Where there's smoke, there's usually fire. And recently, where there's fire, there have been AT&T employees to come to the rescue.
On Aug. 16, systems administrator Steve Perks was taking out the trash at his St. Louis home when he heard someone screaming.
"At first I thought it was kids playing," he said. "Maybe chasing each other."
Then the screams got louder. He decided he should investigate.
With cellphone in hand, he went looking. Across the street, he found a neighbor's house on fire. A frantic adolescent girl was standing inside the front window and the house was filling with smoke.
"Her hands were bloody," Steve said. "She had already broken out part of the window."
Steve called 911, then ran to the front door and tried open it. But it was locked.
"I was confused about why she didn't just come out the front door. She said the door was locked and I thought, 'Why didn't she just unlock it?' The smoke was getting worse and was going to fill up the house pretty quick. I had to do something."
So he kicked a larger hole in the window. He pulled the girl out, and then climbed back into the smoky living room to retrieve her pet beagle.
Firefighters arrived quickly and put out the blaze. Luckily, Steve came through it with only minor injuries and loads of gratitude from the girl's family.
And Steve wasn't the only AT&T employee who recently ran toward danger. Last spring, employees in South Bend, Indiana, showed the same willingness to help in a fire that threatened a family of 4.
Colleagues Steve Kaufman, Chris Van Meter, Brian Price, John Soos and Jeff Stitsworth all work in the same Supply Chain warehouse. After a monthly union stewards meeting, they were walking back to their cars when they spotted smoke rising from a nearby building. It looked like an abandoned business with an apartment built on top.

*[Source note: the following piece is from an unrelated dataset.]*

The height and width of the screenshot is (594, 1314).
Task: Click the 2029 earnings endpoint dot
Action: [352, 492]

Thinking quickly, Brian ran across the road to locate the cross-street signs and pinpoint their location. He yelled back the street names while Jeff called 911. Steve called a local number to reach fire department.

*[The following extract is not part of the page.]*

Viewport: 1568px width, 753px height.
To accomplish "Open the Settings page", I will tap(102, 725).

"We looked around and said, 'Where's John?'," Steve said. "He had already run over to the building and started banging on doors and windows."
The rest joined him as flames at the back of the building rose higher.
"Then," Chris said, "Brian yelled, 'I see a little kid in the window!'"
They ran to the back of the building and found a wooden stairway up to a deck. There was only 1 door in the upper floor and it was covered in flames. 2 other men had stopped to help, and they all continued to pound on the windows.
Finally, a woman came to a window only a few yards from the flames.
"She struggled to get it open," John said. "Then she handed a small child, maybe 2, to one man, who handed the child over the railing to me."
A slightly older girl came through the window and was dropped into John's arms. Then one last child, a girl with no shirt or shoes, made it out, followed by the mother.
"It was a relief to get those kids out, I'll tell you," he said.
Soon, several fire trucks arrived and put out the fire.
When John handed the child back to her mother, he said he started trembling. The family could have died. But it was over, and they were all safe.
"I've never done anything like that before," he said. "I'm just glad we happened to be there."